In an interview on radio St. Lucia (RSL) on Wednesday, Mr. Louis pointed out “that over the years the NIC has been lenient with defaulters.”

He explained: “We have been sending them reminders, reminding them of the penalties for not complying with the law and inviting them to settle. Some have been surcharged and others have come in and signed promissory notes, but some have simply taken a position of completely ignoring us.”

The NIC official pointed out that in some cases, “defaulting employers had been taken to court and judgements were made by the courts against them, but still they have not complied with those judgements.”

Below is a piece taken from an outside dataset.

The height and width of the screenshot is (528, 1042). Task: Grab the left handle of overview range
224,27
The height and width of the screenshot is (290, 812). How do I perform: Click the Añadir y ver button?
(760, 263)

He explained that employers who deducted workers' wages and didn't submit them were “depriving workers of their pensions and also breaking the law.”

Mr. Louis explained that “workers naturally expect that the 5% deducted from their wages is always being paid to the NIC by their employers so that they can draw on their pension benefits when they reach retirement age.”

“But in many cases,” he pointed out, “that is not always so, as persons come to collect their benefits, only to find out that their employers did not submit their deducted contributions on their behalf.”

He said the only way workers could ensure their payments were being made was to make periodic checks with the NIC to certify the status of their payments.

According to Mr. Louis: “We submit annual statements to all employees, and these workers need to always examine them to ensure their deductions are being submitted by their employers.”

In addition, he said, “they can also come to the NIC at any time to check on their statements to verify.”

Explaining the decision to set the deadline, Mr. Louis said: “We at the NIC have been lenient over the year, because we are not out to create hardship for employers. We do not want to put them or the workers at a disadvantage. Sometimes we haven't even enforced the decision of the court for that very reason.”

“But,” he continued, “things have gotten out of hand and we need to send a strong message to the defaulting employers that we are serious this time and they need to make good on their outstanding arrears.”

He warned that those who feel the NIC may be joking or is simply engaging in an exercise of threats without intention to take action that “this time, they will find out that the rules of the game have changed.”